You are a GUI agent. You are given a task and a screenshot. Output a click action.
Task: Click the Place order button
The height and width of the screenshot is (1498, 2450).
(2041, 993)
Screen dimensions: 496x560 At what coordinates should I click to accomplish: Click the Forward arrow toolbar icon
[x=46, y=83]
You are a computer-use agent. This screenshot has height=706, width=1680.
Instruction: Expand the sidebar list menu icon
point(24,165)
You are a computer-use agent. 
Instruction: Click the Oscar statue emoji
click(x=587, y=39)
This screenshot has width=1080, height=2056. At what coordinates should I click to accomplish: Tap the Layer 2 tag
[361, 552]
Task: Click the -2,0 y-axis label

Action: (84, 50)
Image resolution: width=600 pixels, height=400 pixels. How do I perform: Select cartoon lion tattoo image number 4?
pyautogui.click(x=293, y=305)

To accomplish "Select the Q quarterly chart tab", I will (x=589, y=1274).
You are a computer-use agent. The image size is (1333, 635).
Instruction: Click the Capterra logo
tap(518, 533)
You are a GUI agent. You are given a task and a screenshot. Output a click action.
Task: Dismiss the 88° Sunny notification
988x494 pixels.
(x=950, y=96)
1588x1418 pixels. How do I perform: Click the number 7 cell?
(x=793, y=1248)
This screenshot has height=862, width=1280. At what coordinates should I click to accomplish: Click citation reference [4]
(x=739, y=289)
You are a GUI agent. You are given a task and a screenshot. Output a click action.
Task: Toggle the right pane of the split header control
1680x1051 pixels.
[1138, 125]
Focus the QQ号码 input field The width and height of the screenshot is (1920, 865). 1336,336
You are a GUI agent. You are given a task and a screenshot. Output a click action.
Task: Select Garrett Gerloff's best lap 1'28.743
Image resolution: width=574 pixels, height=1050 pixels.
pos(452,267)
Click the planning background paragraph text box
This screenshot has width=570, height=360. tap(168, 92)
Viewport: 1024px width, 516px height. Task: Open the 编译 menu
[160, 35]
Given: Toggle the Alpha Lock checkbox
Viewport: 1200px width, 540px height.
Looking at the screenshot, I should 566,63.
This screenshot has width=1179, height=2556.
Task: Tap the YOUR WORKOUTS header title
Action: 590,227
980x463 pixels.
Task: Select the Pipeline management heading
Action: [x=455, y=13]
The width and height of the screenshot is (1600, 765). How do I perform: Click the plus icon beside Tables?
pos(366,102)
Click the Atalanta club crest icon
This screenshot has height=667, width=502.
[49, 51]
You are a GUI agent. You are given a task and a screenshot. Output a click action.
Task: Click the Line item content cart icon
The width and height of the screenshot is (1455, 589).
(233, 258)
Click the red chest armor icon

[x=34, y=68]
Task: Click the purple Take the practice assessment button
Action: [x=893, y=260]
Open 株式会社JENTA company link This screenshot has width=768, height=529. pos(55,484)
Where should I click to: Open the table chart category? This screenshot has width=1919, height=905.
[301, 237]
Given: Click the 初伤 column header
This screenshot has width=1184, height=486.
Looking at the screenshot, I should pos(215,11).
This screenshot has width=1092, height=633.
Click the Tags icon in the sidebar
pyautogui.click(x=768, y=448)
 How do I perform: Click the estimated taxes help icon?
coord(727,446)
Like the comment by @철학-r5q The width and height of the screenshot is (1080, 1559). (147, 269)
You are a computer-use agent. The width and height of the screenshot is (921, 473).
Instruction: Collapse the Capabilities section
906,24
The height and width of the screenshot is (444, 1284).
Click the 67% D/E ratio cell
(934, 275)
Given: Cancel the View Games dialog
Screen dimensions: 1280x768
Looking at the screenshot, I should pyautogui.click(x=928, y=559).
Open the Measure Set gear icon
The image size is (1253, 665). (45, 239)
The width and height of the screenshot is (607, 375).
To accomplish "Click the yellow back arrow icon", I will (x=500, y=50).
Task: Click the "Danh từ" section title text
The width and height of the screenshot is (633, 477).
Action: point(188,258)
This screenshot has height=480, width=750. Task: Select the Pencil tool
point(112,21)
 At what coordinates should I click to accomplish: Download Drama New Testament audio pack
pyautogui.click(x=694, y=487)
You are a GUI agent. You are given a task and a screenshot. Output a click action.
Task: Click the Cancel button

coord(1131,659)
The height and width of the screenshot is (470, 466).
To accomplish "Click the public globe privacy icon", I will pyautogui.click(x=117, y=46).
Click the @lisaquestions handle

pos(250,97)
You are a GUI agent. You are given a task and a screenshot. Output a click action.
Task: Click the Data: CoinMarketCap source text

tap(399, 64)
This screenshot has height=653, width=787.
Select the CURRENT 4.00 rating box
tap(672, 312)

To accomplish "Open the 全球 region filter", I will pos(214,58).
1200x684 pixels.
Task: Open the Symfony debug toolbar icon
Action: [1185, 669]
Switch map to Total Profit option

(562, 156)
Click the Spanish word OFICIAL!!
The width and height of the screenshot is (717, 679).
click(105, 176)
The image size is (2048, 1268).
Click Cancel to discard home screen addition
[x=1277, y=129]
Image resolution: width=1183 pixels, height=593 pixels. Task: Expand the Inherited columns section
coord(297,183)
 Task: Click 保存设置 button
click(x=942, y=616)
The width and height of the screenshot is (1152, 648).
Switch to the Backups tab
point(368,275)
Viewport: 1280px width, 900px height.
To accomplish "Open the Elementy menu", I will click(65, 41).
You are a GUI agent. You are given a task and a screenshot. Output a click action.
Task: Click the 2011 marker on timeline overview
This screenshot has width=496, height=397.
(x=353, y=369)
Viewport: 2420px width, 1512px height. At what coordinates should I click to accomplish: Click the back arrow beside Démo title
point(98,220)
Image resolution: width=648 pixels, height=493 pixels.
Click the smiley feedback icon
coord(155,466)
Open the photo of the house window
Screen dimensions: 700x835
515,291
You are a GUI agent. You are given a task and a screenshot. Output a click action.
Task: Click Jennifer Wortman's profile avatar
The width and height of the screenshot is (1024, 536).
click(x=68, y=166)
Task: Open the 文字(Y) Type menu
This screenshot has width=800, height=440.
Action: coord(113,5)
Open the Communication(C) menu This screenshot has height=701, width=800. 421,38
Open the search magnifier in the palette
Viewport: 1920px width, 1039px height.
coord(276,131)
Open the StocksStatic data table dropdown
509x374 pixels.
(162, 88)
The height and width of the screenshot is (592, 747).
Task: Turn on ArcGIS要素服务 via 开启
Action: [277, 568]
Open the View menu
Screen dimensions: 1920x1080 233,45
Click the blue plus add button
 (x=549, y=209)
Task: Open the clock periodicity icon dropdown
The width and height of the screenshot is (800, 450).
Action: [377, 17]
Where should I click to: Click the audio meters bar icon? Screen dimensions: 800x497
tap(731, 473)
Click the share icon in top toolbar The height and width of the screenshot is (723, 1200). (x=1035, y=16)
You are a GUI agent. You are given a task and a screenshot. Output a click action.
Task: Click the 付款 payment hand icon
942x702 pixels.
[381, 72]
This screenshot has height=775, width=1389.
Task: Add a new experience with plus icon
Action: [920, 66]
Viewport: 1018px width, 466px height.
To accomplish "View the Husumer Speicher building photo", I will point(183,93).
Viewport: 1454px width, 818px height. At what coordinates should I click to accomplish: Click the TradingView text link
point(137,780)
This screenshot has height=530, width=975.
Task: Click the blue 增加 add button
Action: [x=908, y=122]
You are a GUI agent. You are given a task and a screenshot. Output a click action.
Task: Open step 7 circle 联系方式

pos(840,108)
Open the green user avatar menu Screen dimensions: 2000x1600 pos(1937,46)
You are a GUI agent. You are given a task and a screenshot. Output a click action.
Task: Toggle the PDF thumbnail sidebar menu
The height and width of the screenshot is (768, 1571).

Required work | Show all lines above holding the word "dropdown".

Result of this task |
Open the StocksStatic data table dropdown
Task: Open the clock periodicity icon dropdown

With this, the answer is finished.